H. Paus Johannes Paulus II - 6 augustus 1993
De H. Paulus beperkt zich niet tot de erkenning van het geweten als 'getuige', maar hij onthult ook, hoe het zijn functie uitoefent. Het gaat om 'gedachten' die de heidenen met betrekking tot tot hun gedrag aanklagen of verdedigen Vgl. Rom. 2, 15 . De uitdrukking 'gedachten' maakt het eigenlijke karakter van het geweten duidelijk, namelijk dat het een zedelijk oordeel over de mens en zijn handelingen is: Het is een oordeel, dat vrijspreekt of veroordeelt, al naargelang de menselijke handelingen overeenkomen met de in het hart geschreven wet van God of daarvan afwijken. En juist over het oordeel over de handelingen en tegelijk over hun initiator alsook over het tijdstip van de uiteindelijke vervulling van het oordeel spreekt de apostel Paulus in dezelfde tekst, als over 'die dag, waarop God volgens mijn evangelie over de verborgen daden van de mens zal oordelen, door Christus Jezus' (Rom. 2, 16).

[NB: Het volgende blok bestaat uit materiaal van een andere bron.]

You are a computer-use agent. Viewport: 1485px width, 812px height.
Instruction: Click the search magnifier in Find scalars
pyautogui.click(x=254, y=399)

Het oordeel van het geweten is een praktisch oordeel, dat wil zeggen een oordeel, dat meedeelt, wat de mens moet doen of laten, of dat een door hem reeds uitgevoerde daad beoordeelt. Het is een oordeel dat de verstandige overtuiging, dat men het goede moet liefhebben en het kwade vermijden, op een concrete situatie toepast. Dit eerste principe van het praktische verstand hoort tot de natuurwet, ja, het geeft haar eigenlijke grondslag weer, voorzover het dat oorspronkelijke licht ter onderscheiding van goed en kwaad tot uitdrukking brengt, dat als weerschijn van de scheppende wijsheid Gods als een onvernietigbare vonk (scintilla animae) in het hart van iedere mens straalt. Terwijl echter de natuurwet de objectieve en universele aanspraken van het zedelijk goede uiteenzet, is het geweten de toepassing van de wet op het individuele geval en wordt zo voor de mens tot een innerlijk gebod, tot een oproep om in de concrete situatie het goede te doen. Het geweten drukt dus de zedelijke verplichting in het licht van de natuurwet uit: het is de verplichting om dat te doen, wat de mens door het oordeel van zijn geweten als een goed herkent, dat hem hier en nu gegeven is. Het universele karakter van de wet en van de verplichting wordt niet uitgewist, maar veeleer erkend, wanneer het verstand hun toepassingen in de concrete actuele situatie bepaalt. Het oordeel van het geweten bevestigt 'afsluitend' de overeenstemming van een bepaald concreet gedrag met de wet; het legt de meest nabije norm van de moraliteit van een bewuste handeling voor en verwezenlijkt 'de toepassing van de objectieve wet op een individueel geval'. Heilig Officie, Instructie over de "Situatiemoraal", Contra doctrinam (2 feb 1956), 2. AAS 48 (1956), 144.